Complexnya feels like Norhaizad Adam’s poetic movement love letter to Singapore. Dance in Situ transforms the way we see the city; audiences can no longer view Hong Lim Complex the same way they had before attending the performance walk.
Complexnya began on the fifth-floor rooftop of Hong Lim Complex that overlooked the city skyline – a mix of futuristic skyscrapers, old HDB buildings, a temple and Chinatown’s shophouses. Audiences were greeted with a sight of performers already in the space, most of whom were seated on the floor, eating and drinking. This casual state of simply ‘being‘ lasted for at least twenty minutes. During this period, some members of the audience felt free to roam around, approach the performers and strike up casual conversations. Others simply took up the offer of soaking in the atmosphere and enjoyed the changing colours of the sky and sunset views of the city.
As the sky turned dark and the city began to light up, a performer began crawling on all fours, backwards. Slowly, each performer joined in, as if they were slipping backwards in the crawling motion while following down a pathway that led to a congregation in stillness around a pillar. Palms-to-palms, the performers gingerly circled around the pillar as a group. Zunnur Zhafirah started weaving through the bodies, her body sometimes emerging sideways from the closely knitted circle.
A sudden dispersal of the group was coincidentally accompanied by a sudden bark of a dog from one of the upper floors. It is such timely coincidences that make site-specific performances magical. These unplanned but brilliant serendipitous moments forces audiences to question and reconsider the fine line between performance and the everyday. In one part of the performance walk, the audience’s attention was directed towards the floor below – before any dancers appeared, the only movement that occurred was from an old man who was closing and locking the old rusty metal gates of a shop. Somehow, that ordinary everyday activity became mesmerising to watch.
Complexnya is a radical invitation to experience the city unmediated by filters and to see the beauty in the mundane.

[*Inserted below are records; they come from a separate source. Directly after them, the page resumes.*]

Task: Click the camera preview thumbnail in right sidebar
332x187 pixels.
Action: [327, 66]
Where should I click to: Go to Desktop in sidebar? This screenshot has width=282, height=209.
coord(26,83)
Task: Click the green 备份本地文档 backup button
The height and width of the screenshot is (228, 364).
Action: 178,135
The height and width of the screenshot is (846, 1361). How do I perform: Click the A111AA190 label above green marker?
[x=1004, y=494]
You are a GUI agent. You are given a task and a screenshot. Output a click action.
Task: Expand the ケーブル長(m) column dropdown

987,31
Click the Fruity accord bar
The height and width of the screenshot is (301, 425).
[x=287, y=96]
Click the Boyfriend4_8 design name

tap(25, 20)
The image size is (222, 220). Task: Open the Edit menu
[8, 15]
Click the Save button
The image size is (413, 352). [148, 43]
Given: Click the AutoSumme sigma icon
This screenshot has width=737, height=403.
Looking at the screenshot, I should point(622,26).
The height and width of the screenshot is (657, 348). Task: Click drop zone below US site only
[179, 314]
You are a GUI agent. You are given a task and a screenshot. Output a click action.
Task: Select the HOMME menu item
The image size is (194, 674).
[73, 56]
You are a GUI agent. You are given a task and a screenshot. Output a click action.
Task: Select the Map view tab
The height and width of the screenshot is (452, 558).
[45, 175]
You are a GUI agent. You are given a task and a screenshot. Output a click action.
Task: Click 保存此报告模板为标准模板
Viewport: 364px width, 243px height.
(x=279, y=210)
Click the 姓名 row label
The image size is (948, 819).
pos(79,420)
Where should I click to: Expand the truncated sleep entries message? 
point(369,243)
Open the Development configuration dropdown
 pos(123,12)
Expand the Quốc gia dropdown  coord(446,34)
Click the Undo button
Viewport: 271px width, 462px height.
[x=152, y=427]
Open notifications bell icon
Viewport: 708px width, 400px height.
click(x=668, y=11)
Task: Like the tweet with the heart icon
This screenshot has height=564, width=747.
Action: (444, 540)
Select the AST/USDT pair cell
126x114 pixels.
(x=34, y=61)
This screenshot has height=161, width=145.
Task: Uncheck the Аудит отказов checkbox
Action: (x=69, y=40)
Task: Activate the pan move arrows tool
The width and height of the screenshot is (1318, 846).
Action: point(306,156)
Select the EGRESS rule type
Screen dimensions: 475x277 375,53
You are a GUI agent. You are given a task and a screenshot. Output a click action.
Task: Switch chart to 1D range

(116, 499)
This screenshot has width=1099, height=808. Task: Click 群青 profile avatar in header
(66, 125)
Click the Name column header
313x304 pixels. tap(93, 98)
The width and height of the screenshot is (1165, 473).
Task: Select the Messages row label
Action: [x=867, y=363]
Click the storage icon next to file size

Perhaps the strength of Complexnya is its ability to highlight the beauty in the every day and of Hong Lim Complex, a space that one would normally not take a second glance. Particular scenes in the show felt like staged sets: a duet that occurred on a metal stairway and an ensemble domino walking scene that occurred on gridded tiled floors with the audience watching from a floor above –which felt very much like circle seats. The dancing bodies and the music injected the seemingly ordinary space with energy, vibrancy and character – but the every day was never far off. A turn of the head towards the sky or towards the passing traffic and one would be immediately reminded of this juxtaposition between performance and the everyday. And for those brief moments, the lined blurred and the beauty of the moon shone brighter and become very much a part of the piece.
Dance in Situ stands out in its attempt to situate dance in public spaces and challenge traditional notions that dance belongs in the theatre. Instead, the stage is set in public spaces, allowing pockets of ‘accidental’ performances to occur and inviting spectators to view dance, everyday spaces and activities in a different light. Complexnya is one of the rare site-sensitive performances that reach people like the elderly in Chinatown – many of whom are not the typical art-goer. Not only do the residents of Hong Lim Complex chance upon the performance and become incidental audiences but they also become unwitting performers.
As I walked away from the performance, I could not help but feel that buildings in Singapore seem as ephemeral as dance. Some of the old iconic landmarks in Chinatown that filled the skyline at the beginning of the performance like the Pearl Bank Apartments are set to be demolished. While Hong Lim Complex is spared from redevelopment (for now).
Complexnya is a timely call to cherish Singapore’s architectural heritage and a reminder that Singapore is more than shiny new towers but also has a charming old architecture that gives it heart and soul, with P7:1SMA.